Law señaló que algunos asistentes se alojan ahora en campamentos de lujo con chefs privados e incluso llegan al festival en aviones privados.
“Se convirtió en una vía de escape comercializada: una semana en la que cualquiera con suficiente dinero puede dejar atrás por completo su vida cotidiana”, escribió.
Según Law, Burning Man nació como “una colaboración anarquista entre iguales, creada por unos pocos cientos de personas con buena voluntad”.
“No había forma de convertirlo en un negocio”, continuó. “Rechazaba las estructuras y las jerarquías: era una idea sencilla y hermosa para que la gente se reuniera y creara”.
Law atribuyó parte de la transformación del festival al auge de internet y al surgimiento de la élite de Silicon Valley. “Google decoraba su atrio con fotografías de empleados en Burning Man y llevaba a su personal en autobús hasta la playa, como una especie de recompensa por pasar las otras 51 semanas del año trabajando sin descanso frente a sus teclados”, escribió.
El crecimiento de Burning Man ha sido extraordinario. Según Law, la asistencia pasó de unas 70 personas en 1990 a cerca de 25.000 en 1999, y para 2019 ya rozaba las 80.000.
El precio de las entradas también se ha convertido en motivo de controversia. Para la edición de este año, los boletos cuestan entre 550 y 3.000 dólares, aunque solo una cantidad muy limitada está disponible al precio más bajo.
Pese a sus críticas, Law reconoció que Burning Man “sigue siendo una fiesta increíble”, pero recalcó: “No es lo que nosotros creamos”.
The Independent se puso en contacto con Burning Man Project para solicitar comentarios.
El rechazo que el festival genera entre algunos sectores quedó en evidencia en 2023, cuando fuertes tormentas transformaron el desierto de Black Rock en un enorme lodazal.

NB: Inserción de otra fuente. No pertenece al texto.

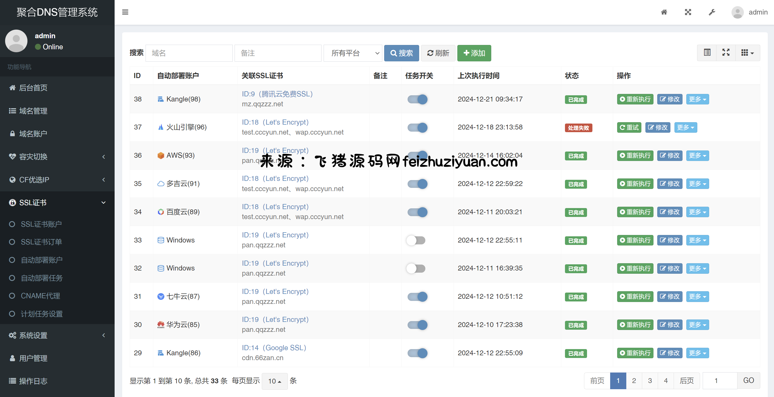Turn off task switch for 七牛云(87)
The width and height of the screenshot is (774, 397).
[x=417, y=297]
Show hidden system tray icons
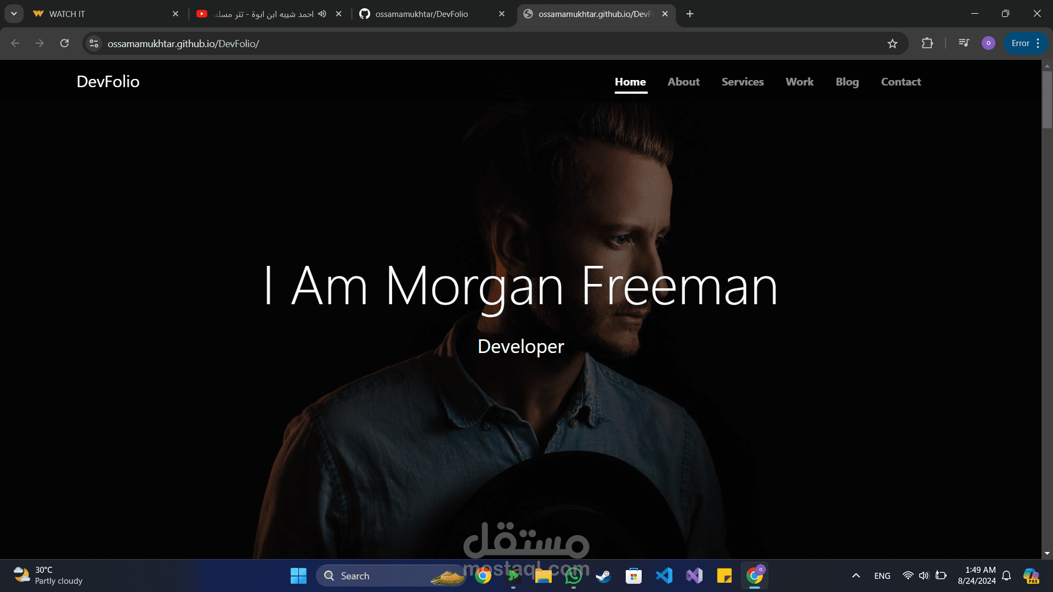Screen dimensions: 1053x592 tap(856, 576)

La preocupación inicial por los asistentes pronto dio paso a burlas y muestras de satisfacción ante sus dificultades. En redes sociales, algunos usuarios bautizaron el desastre como “Fyre Fest 2.0” y se mofaron especialmente de los participantes más adinerados.

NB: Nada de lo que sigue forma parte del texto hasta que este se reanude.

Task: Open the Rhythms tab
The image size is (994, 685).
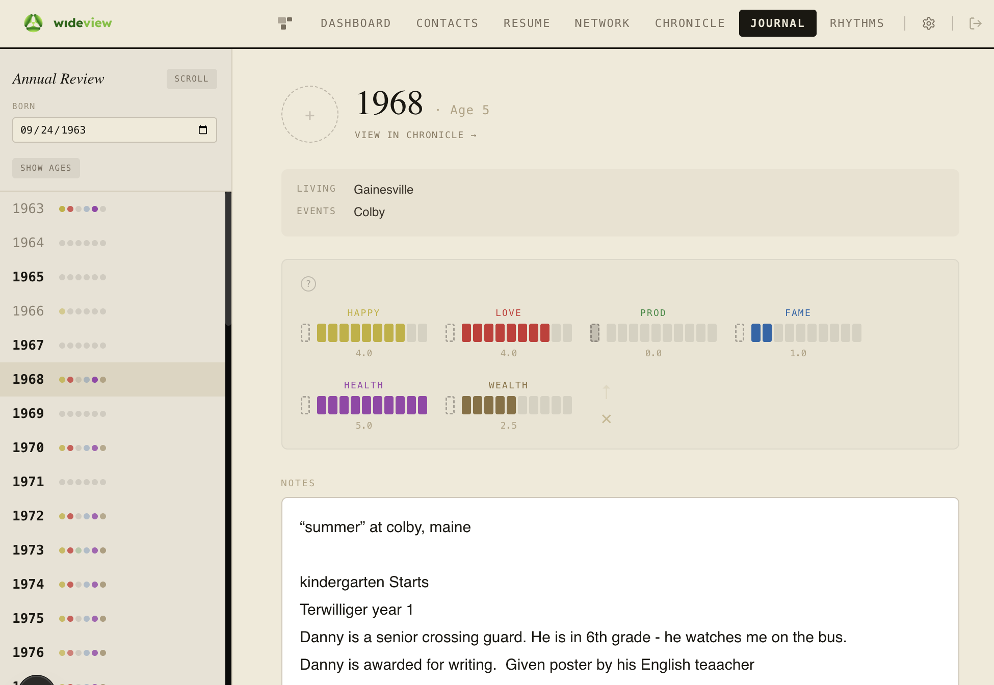Action: coord(856,23)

Esta creciente tensión entre los ideales originales de Burning Man y aquello en lo que se ha convertido también ocupa un lugar central en la docuserie de HBO The Man Will Burn.
“Para muchas personas ricas, poderosas e interesantes de todo el mundo, Burning Man es una especie de utopía”, explicó el cineasta Vikram Gandhi a The Independent. “Los debates en torno a Burning Man demuestran que los desacuerdos no tienen por qué desaparecer, sino que podemos incorporarlos al proceso creativo de construir un mundo compartido”.